3° Instituto de Biología Celular y Neurociencias Prof. Dr. E. de Robertis (IBCN), CONICET-UBA
Extensive research has focused on ERK1/2 phosphorylation in memory and plasticity, while other regulatory mechanisms remain mostly unexplored. Here, we present findings on two less-studied regulatory mechanisms: ERK2 dimerization (a post-translational modification affecting interaction with cytosolic targets), and the role of MAPK phosphatase 3 (MKP-3, also known as DUSP6), a cytosolic negative regulator of the pathway.
We assessed ERK2 dimerization during chemical long-term potentiation (cLTP) in mature rat primary cortical neuronal cultures, as well as in mice hippocampus after inhibitory avoidance (IA) memory reactivation. We also studied the impact of DEL-22379 (DEL), a specific ERK dimerization inhibitor on LTP induced in hippocampal slices (LTP), cLTP and memory reconsolidation.

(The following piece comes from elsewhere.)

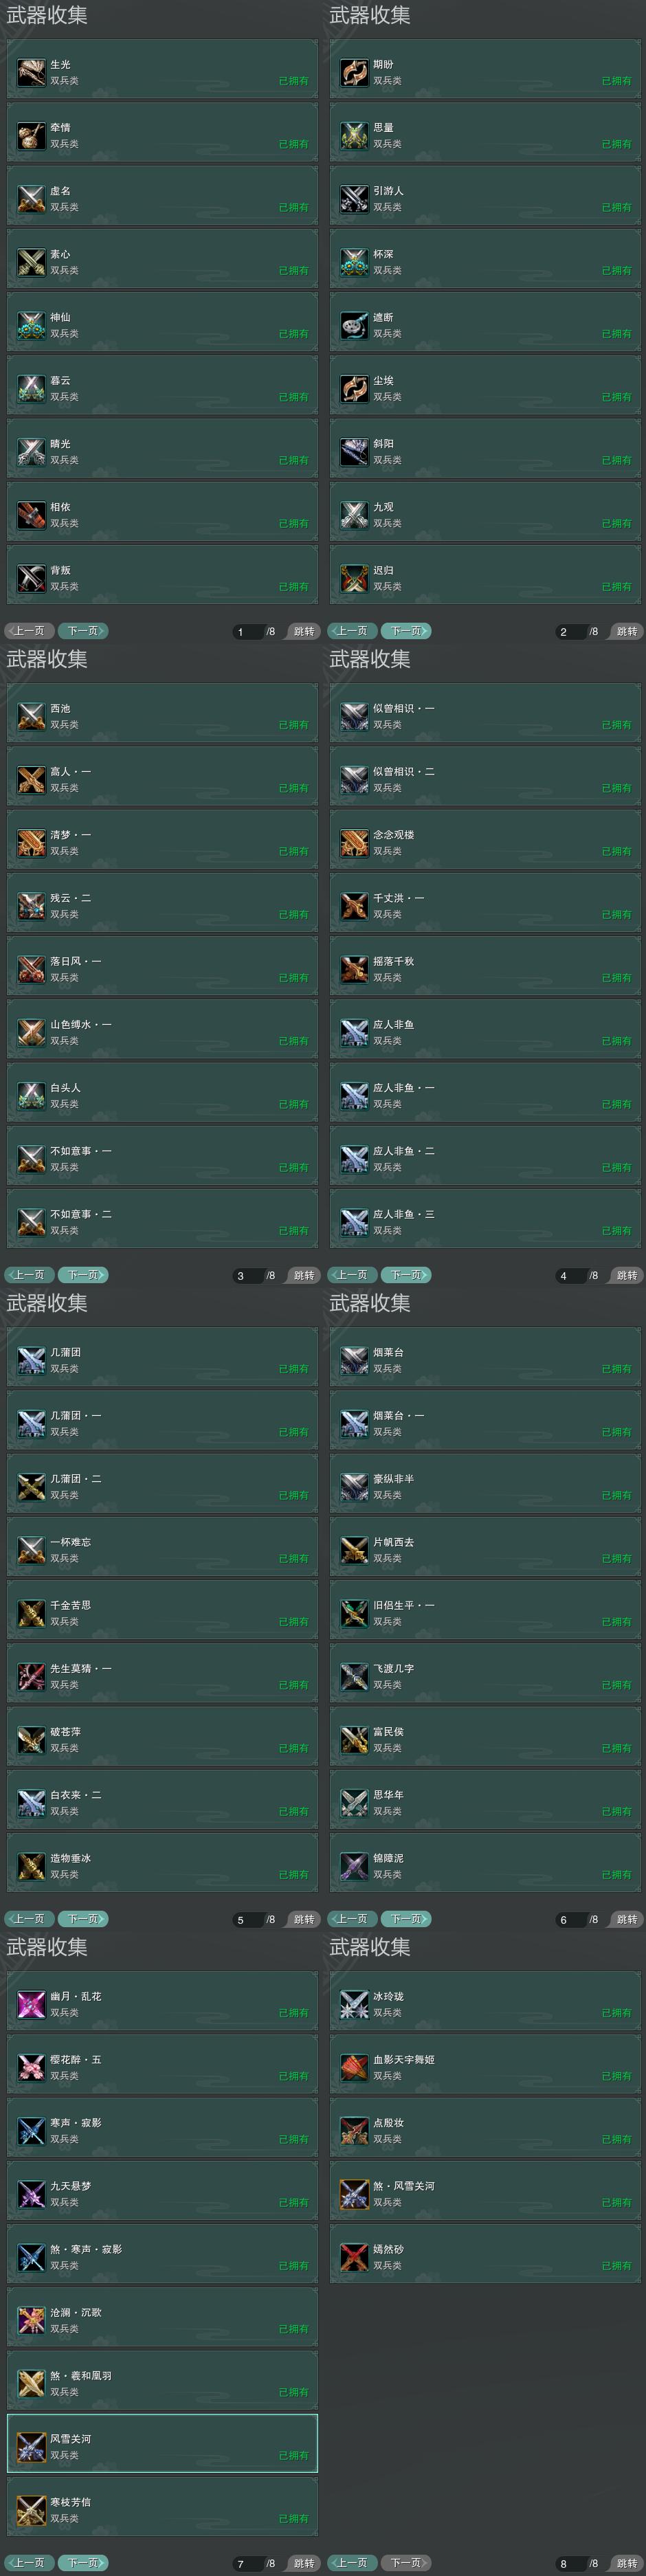
Task: Click the 嫣然砂 red crossed-blades icon
Action: click(354, 2257)
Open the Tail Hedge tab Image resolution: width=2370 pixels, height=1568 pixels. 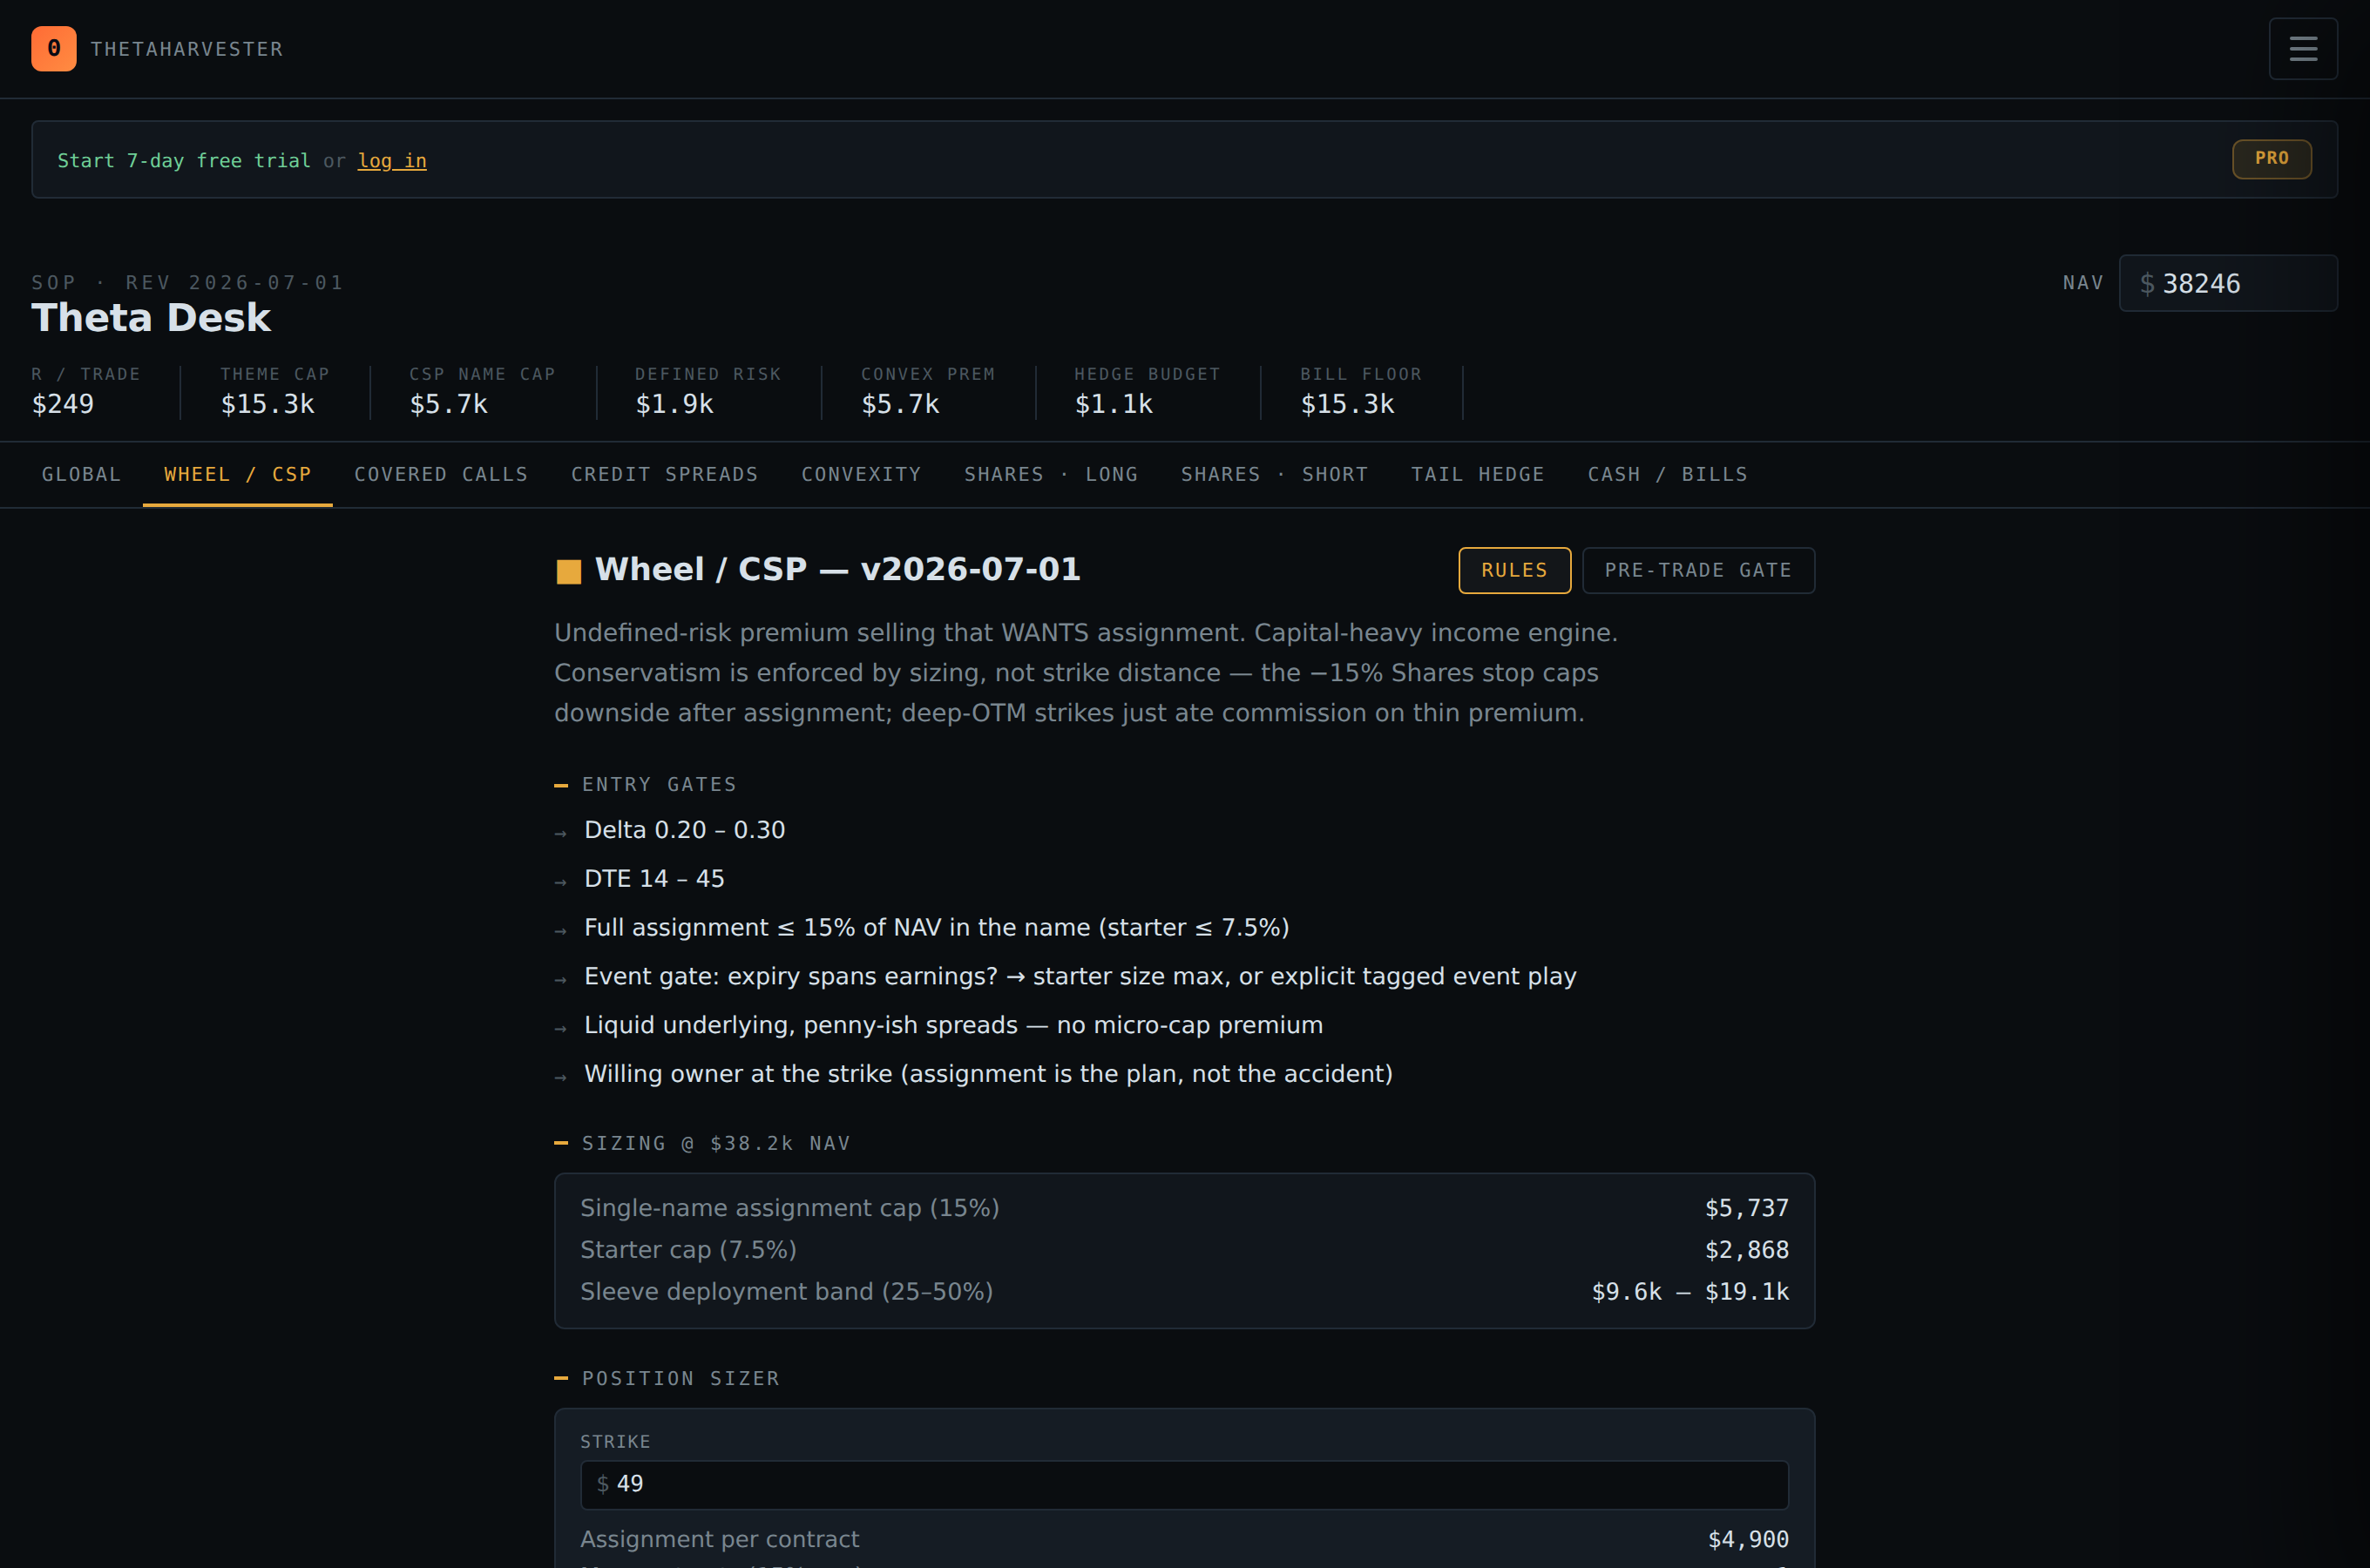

In parallel, we also determined MKP-3 expression levels and the effect of inhibiting it (with BCI, its specific inhibitor) during IA reconsolidation.
Our results suggest a pivotal role of ERK2 dimerization and MKP-3 in plasticity and IA memory reconsolidation, but deserve further research.
This is the first study to document ERK dimerization in neural tissue and its impact on these processes.